Dose-Response Analysis

Degradation scales monotonically with corruption intensity on complex tasks (LIBERO-Goal), showing a linear decline as more tokens are corrupted. This suggests the decoder extracts information independently from sentences rather than suffering a "snowball effect" of cascading errors.

Cross-Surface Comparison (CoT vs. Instruction)

Potency: Instruction-level entity swaps are far more damaging ($-85.2$ pp on Goal tasks) than CoT swaps ($-19.3$ pp).
Stealth: CoT attacks are unique because they leave inputs clean. In a production system with input sanitization, the CoT channel is the only remaining attack vector.

Reasoning-Specificity Control

OpenVLA-OFT (Non-reasoning): Completely immune to CoT corruption (as it generates no CoT).
Instruction Attacks: Degrade both models, confirming that while entity grounding is a general VLA fragility, the CoT channel is a distinct vulnerability exclusive to reasoning-augmented models.
Amplification: Interestingly, DeepThinkVLA suffered larger relative degradation than OpenVLA-OFT under instruction-level attacks, suggesting the reasoning module may amplify input errors rather than correct them.

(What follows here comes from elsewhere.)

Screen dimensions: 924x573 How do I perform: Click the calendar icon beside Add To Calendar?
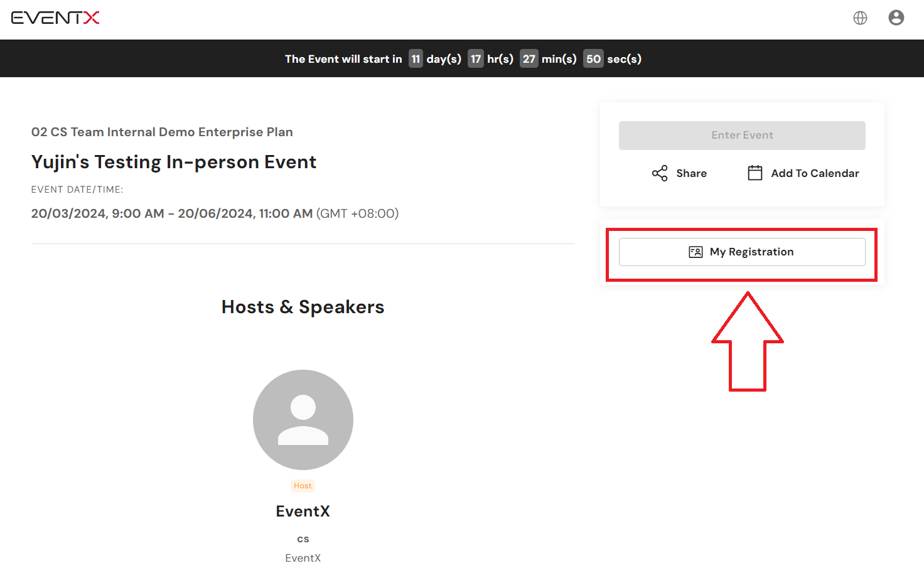pyautogui.click(x=755, y=173)
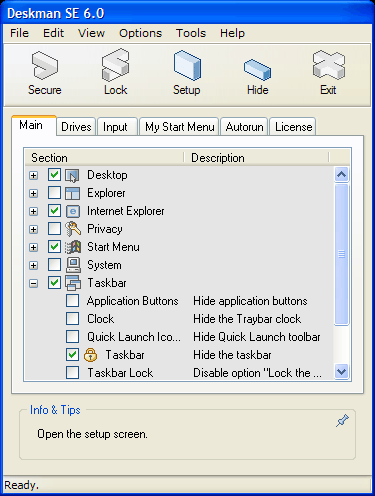Click the Lock toolbar icon
The width and height of the screenshot is (375, 496).
pyautogui.click(x=115, y=65)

5. Significance and Implications

Safety Critical: The findings reveal that "thinking" robots are vulnerable to a specific, stealthy class of attacks where the robot's internal logic is hijacked without altering what it sees or hears.
Architectural Insight: The results indicate that current reasoning VLAs use CoT primarily for entity grounding (linking the plan to physical objects) rather than for complex sequential reasoning or spatial logic (which are handled by vision).
Defense Strategy:
- Ineffective Defenses: General "plausibility" checks or input sanitization will not stop CoT attacks.
- Effective Defense: A simple entity-reference validator (cross-referencing object names in the CoT against the instruction and visual scene) can detect 100% of Entity Swap attacks with a low false-positive rate.
Future Outlook: As "think-then-act" systems (e.g., NVIDIA GR00T, Cosmos Reason) move toward industrial deployment, securing the internal text interfaces between reasoning and action modules is a critical priority for robotic safety.

In summary, the paper establishes that the integrity of object references in the reasoning trace is the single most critical factor for robotic task success, making it the primary target for both attackers and defenders in the era of reasoning-enabled robots.